Below this line are records; transcribe exactly the lines between the one holding "You are a computer-use" and the one holding "Click the list icon beside List: List title", inclusive, and omit the pictures.

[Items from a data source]
□ □ □ □ □

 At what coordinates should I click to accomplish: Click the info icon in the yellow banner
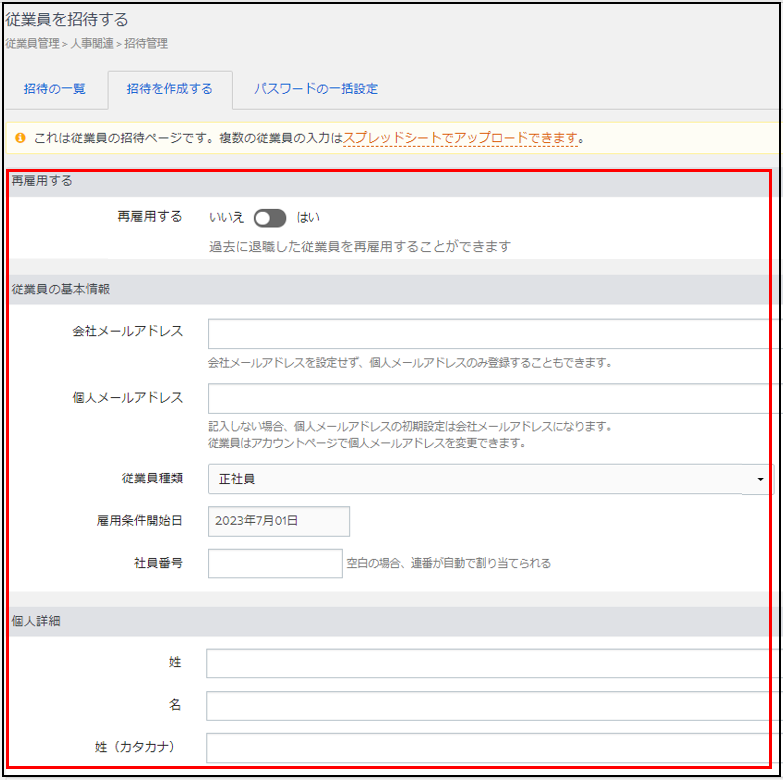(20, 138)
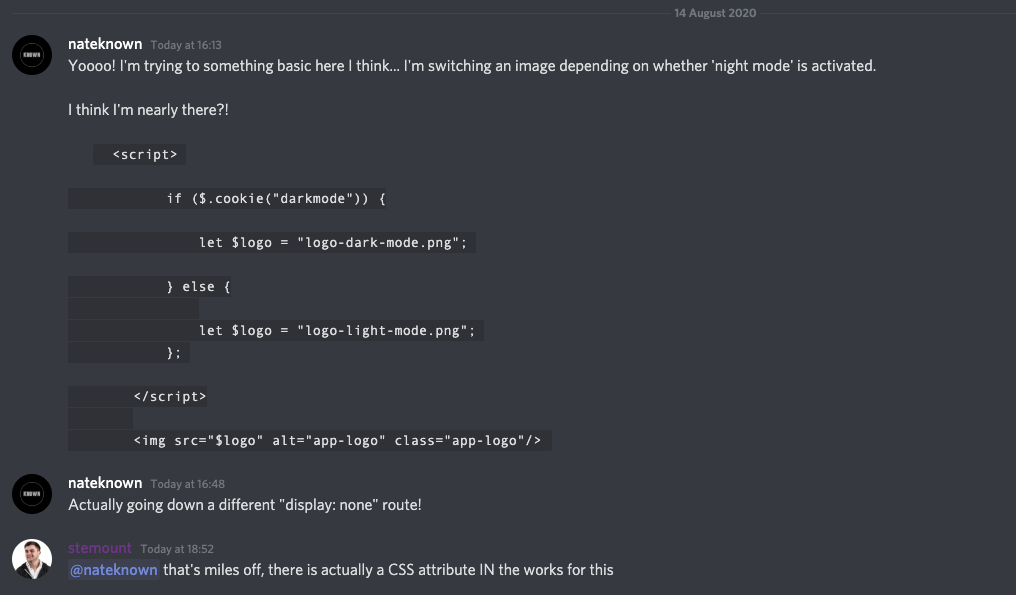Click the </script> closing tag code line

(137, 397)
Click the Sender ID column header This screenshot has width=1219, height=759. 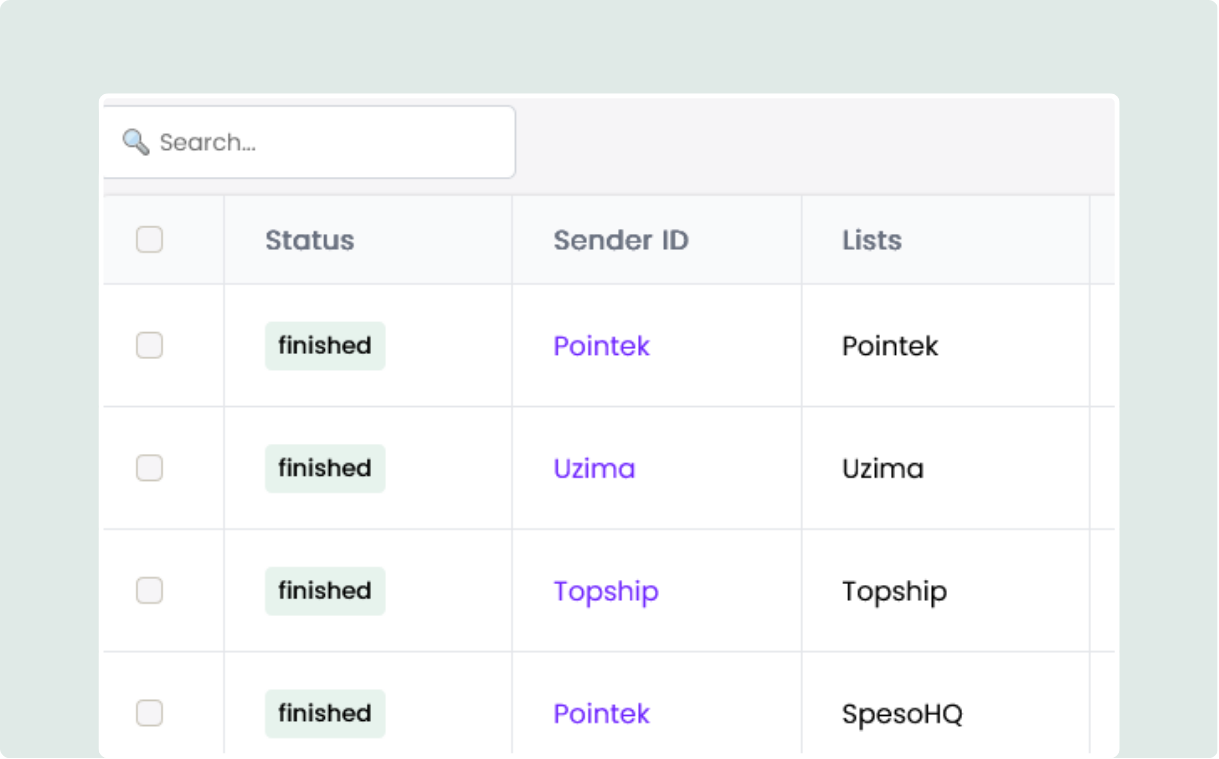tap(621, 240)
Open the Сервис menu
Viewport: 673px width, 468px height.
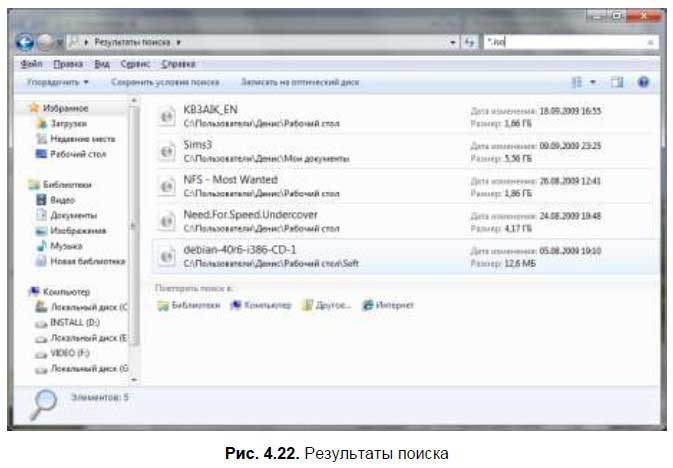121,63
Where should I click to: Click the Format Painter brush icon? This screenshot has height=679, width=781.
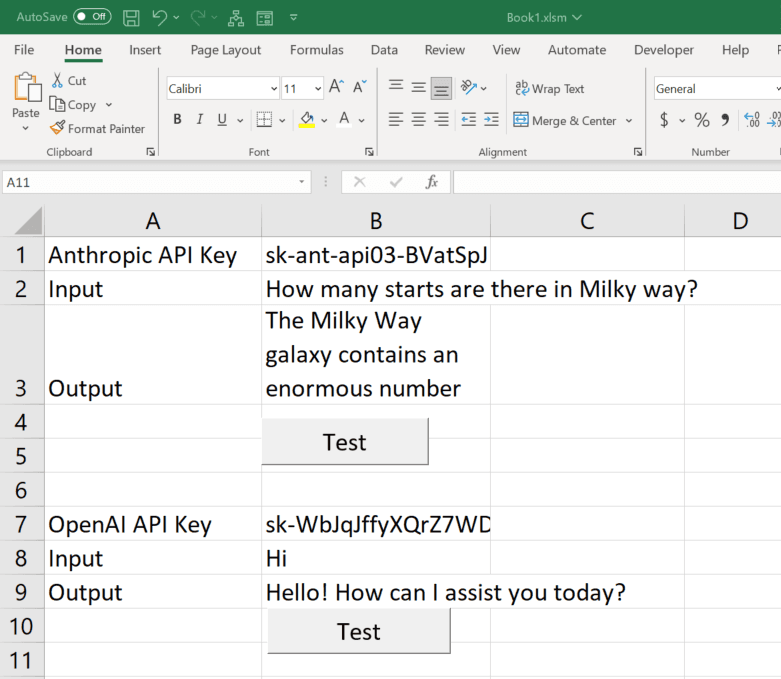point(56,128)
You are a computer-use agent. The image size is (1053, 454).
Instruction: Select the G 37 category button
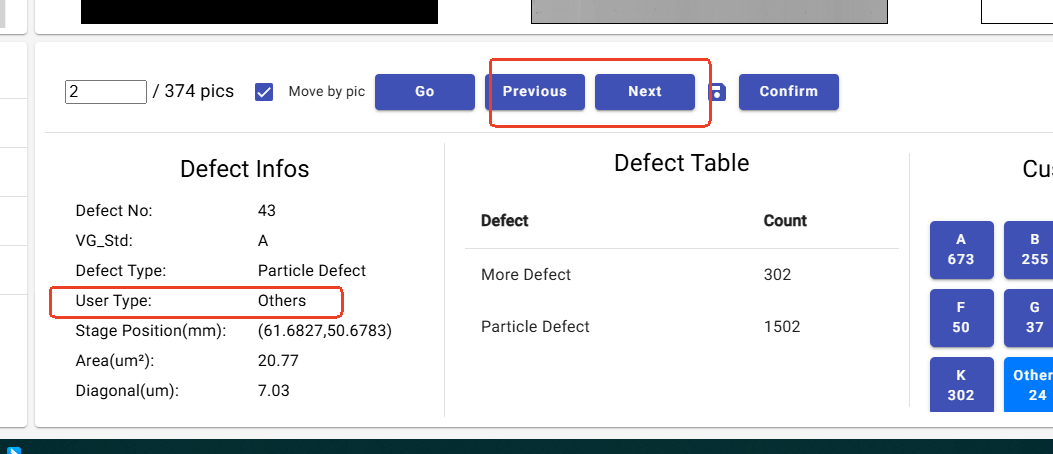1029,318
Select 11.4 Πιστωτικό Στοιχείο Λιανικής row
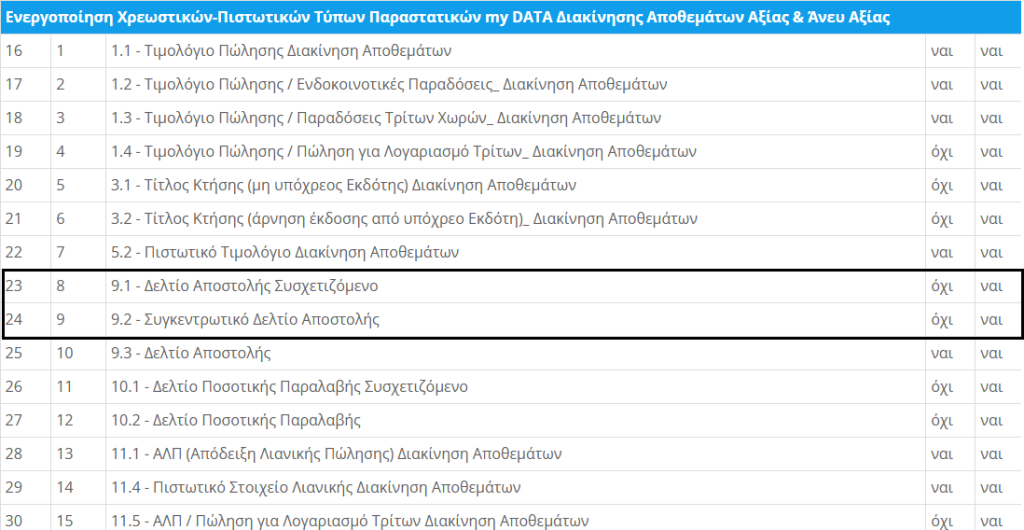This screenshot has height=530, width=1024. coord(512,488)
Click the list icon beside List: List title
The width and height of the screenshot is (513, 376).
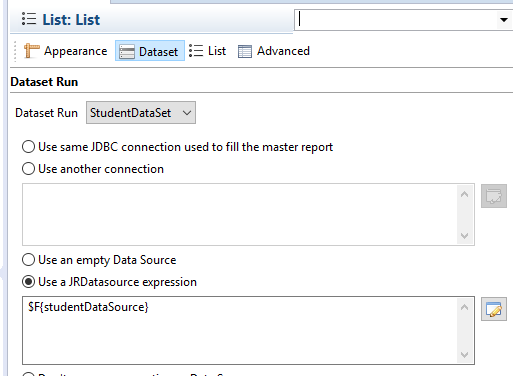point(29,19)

□ □ □ □ □

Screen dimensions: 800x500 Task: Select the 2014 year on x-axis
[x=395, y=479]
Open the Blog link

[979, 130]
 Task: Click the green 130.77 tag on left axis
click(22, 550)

□ □ □ □ □

→ **Exercise answer**
You are a computer-use agent. The image size is (1053, 454).
Instruction: Select the G 37 category button
1029,318
Select 11.4 Πιστωτικό Στοιχείο Λιανικής row
This screenshot has height=530, width=1024. coord(512,488)
Click the list icon beside List: List title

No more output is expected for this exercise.